This was all too much for one woman, Beatrice thought, tapping her pencil absently, frowning in anxiety. Was there another woman in England who carried so much on her shoulders?

Overton House, for instance, at this time in its two-hundred-year old history, needed extensive repairs to the roof, and dry rot had been discovered in the attics. There had been workmen prowling about for weeks, and William had had to lock away his work, and go off to Paris to escape the annoyance.

Miss Sloane, after years of loyal but uninspired service in the schoolroom, had gone, and so had the French mademoiselle whom William had insisted on engaging for Daisy before she had been sent to school. Old age had forced Dixon to give up working. He could no longer mount the steps to his coachman’s seat, nor control mettlesome horses. A young man, Johnnie Greaves, had taken his place, but William was talking of getting rid of the carriage and getting one of the new motors. At least it wouldn’t require feeding when not working, as horses did. It would surely be an economy, which ought to please Beatrice.

Lizzie, now that the children were grown, had stayed on as a housemaid. Cook, too, in her sixties, intended to stay until she could no longer beat an egg satisfactorily. Overton House was their home. Hawkins was the third servant who could not imagine life anywhere else or with any other mistress. She was a little younger than Miss Brown, and considerably fitter, which was a good thing, because Miss Brown’s days at Bonnington’s were numbered. Shortly she would have to lie in her bed in that dark lonely house in Doughty Street, her blue nose pointing at the ceiling, her breathing rattling and wheezing with the bronchitis she couldn’t throw off.
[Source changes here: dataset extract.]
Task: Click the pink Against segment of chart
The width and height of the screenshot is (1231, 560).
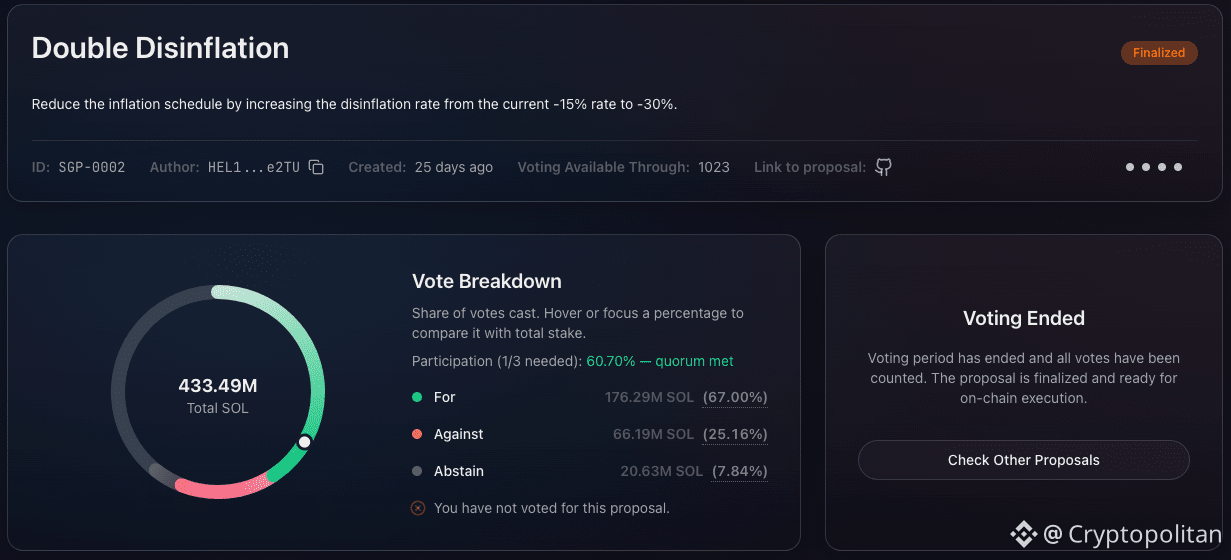Action: (x=220, y=486)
There would be a handsome pension for her, of course. But she probably wouldn’t require it for very long.

There were other pensions to be paid, too. Beatrice refused to neglect a loyal employee grown old or incapacitated. This philanthropy could be carried to ridiculous ends, Florence objected. If pensions were to be paid, one should begin by stopping a small percentage from the staff’s weekly wages. Accumulated over the years, this sum should take care of them in their old age.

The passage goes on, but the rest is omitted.